_SUPPLIED TEXT:_
────────────────────

After being left with nothing, UP graduate says poverty is a ‘hindrance to success’

Niña Diño
After being left with nothing, UP graduate says poverty is a ‘hindrance to success’
University of the Philippines Diliman Applied Physics graduate Rene Principe wants to deviate from the usual rags-to-riches story and tell the truth about the hardships of enduring poverty

 He’s not just another rags-to-riches story. 

At 21 years old, Rene Principe graduated from the country’s premier state university with flying colors, but refused to glorify the “extreme poverty” he went through.

Finishing at the University of the Philippines (UP) Diliman with a degree in Applied Physics is no easy feat. But Principe, who proudly identifies as queer, femme, Kagay-anon, Bisaya, and now an applied physicist, topped it off with a cum laude standing, too.

He was among the 682 cum laude of the 3,778 graduates in UP’s first ever virtual ceremony last Sunday, July 26.

────────────────────

_SUPPLIED DATA:_
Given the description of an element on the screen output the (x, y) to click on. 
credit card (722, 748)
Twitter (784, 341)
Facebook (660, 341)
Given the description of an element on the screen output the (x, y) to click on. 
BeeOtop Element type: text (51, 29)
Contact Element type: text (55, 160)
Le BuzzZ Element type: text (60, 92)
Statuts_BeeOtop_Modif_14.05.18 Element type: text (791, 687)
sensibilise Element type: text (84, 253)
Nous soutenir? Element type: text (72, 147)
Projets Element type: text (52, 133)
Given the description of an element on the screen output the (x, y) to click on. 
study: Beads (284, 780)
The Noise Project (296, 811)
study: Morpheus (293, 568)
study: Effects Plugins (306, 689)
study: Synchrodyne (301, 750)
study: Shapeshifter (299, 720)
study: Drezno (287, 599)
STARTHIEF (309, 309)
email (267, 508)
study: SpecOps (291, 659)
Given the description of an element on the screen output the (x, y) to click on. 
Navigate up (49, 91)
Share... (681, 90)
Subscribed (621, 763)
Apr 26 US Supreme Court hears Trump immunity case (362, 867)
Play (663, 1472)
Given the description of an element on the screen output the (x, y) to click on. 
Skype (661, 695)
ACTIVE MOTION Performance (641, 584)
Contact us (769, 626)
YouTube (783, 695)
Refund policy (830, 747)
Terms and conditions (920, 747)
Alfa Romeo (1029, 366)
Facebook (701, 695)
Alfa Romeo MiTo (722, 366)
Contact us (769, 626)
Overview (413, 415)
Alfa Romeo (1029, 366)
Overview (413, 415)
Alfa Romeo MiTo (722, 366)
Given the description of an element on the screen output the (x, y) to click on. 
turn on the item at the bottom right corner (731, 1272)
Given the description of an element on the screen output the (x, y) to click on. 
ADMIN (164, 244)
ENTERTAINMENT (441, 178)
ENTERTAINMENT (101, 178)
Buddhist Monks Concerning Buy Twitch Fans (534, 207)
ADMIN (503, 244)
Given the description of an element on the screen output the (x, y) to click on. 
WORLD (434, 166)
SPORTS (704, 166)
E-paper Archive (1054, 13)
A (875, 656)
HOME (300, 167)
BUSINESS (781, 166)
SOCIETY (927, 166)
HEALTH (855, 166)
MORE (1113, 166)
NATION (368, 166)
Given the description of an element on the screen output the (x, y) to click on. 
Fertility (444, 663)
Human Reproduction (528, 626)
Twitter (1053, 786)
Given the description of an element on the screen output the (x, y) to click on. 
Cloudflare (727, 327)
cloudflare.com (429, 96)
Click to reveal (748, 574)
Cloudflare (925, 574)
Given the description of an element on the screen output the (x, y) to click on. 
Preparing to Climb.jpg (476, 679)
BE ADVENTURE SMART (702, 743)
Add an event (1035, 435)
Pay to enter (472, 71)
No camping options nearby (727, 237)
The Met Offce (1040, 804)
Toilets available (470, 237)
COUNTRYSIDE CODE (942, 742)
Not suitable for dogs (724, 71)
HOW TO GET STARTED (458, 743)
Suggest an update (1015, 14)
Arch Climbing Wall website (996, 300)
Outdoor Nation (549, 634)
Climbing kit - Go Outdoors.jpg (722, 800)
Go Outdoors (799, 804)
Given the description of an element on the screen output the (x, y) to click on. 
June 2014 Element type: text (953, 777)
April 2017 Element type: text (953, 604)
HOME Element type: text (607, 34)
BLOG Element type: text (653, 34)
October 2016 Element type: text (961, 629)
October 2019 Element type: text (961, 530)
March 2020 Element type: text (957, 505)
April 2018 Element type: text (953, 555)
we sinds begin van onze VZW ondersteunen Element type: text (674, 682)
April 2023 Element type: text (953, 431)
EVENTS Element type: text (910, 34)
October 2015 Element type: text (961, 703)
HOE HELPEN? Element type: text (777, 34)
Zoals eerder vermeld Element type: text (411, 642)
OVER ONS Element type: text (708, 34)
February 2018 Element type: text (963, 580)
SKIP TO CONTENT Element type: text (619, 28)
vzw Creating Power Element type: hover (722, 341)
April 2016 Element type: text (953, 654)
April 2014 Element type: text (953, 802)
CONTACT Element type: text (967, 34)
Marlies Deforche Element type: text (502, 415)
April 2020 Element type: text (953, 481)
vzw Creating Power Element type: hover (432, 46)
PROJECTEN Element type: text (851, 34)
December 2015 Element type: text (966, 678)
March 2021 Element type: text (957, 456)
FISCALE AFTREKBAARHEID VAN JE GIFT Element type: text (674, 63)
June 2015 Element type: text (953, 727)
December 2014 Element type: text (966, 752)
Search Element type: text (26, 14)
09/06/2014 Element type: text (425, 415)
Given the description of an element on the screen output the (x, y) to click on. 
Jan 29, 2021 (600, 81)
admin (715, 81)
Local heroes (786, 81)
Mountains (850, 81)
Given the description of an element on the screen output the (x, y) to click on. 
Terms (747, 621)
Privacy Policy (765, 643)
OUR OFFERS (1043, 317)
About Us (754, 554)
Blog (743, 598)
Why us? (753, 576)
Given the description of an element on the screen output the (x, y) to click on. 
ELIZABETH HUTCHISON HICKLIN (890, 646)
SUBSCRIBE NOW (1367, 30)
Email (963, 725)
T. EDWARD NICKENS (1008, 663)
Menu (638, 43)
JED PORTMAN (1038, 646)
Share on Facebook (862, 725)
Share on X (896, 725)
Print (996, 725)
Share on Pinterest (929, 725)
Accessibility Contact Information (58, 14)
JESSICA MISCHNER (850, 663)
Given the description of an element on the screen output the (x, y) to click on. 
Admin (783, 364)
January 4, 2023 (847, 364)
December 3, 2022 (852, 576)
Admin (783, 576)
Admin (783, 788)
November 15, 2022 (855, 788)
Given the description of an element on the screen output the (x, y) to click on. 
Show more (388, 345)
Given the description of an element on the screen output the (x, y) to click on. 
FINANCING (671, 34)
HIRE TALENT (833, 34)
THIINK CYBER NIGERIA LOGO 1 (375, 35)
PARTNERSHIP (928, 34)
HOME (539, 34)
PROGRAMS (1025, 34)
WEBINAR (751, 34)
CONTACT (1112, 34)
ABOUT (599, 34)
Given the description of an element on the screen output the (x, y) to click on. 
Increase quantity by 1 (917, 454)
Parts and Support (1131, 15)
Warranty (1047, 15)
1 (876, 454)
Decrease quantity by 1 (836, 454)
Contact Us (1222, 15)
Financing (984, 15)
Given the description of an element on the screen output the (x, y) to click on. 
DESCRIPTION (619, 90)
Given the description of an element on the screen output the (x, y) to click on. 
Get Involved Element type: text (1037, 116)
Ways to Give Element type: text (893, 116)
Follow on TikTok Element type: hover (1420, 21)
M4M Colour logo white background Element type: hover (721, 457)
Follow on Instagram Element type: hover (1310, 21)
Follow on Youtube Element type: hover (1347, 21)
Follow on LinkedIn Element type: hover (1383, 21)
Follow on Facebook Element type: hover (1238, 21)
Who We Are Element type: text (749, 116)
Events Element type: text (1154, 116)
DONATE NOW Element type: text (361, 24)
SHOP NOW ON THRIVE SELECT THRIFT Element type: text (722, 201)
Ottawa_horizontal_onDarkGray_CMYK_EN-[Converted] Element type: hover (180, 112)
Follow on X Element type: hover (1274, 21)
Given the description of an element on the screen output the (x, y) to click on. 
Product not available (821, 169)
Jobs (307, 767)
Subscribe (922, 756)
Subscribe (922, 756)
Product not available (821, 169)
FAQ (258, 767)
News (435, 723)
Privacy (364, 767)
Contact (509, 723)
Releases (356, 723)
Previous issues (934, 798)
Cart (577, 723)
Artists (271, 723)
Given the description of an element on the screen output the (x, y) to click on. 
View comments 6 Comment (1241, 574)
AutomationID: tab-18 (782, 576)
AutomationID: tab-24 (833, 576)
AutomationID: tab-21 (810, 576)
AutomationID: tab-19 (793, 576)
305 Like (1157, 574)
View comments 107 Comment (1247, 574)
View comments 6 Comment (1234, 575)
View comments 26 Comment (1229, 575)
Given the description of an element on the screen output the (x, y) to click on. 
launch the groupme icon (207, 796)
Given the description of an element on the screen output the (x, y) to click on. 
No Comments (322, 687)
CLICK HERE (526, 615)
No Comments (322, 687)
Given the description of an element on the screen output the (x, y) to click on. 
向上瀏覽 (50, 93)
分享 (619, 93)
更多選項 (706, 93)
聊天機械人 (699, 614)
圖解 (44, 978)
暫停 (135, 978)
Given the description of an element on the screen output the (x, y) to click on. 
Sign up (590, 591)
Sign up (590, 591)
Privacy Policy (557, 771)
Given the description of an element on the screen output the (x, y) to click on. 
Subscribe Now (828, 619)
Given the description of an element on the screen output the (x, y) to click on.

────────────────────

_EXERCISE SET:_
1. Answer these questions using the article about Rene Principe above:
(a) What degree did Principe earn from UP Diliman?
(b) How old was Principe when he graduated?
(c) How many of the graduates in UP's first virtual ceremony were cum laude, and how many graduates were there in total?
2. Print the part of the article about Rene Principe that opens with the words "At 21 years" and closes with "laude standing, too.".

_THE RESULTS:_
1.
(a) A degree in Applied Physics.
(b) He was 21 years old.
(c) There were 682 cum laude out of 3,778 graduates.

2.
At 21 years old, Rene Principe graduated from the country’s premier state university with flying colors, but refused to glorify the “extreme poverty” he went through.

Finishing at the University of the Philippines (UP) Diliman with a degree in Applied Physics is no easy feat. But Principe, who proudly identifies as queer, femme, Kagay-anon, Bisaya, and now an applied physicist, topped it off with a cum laude standing, too.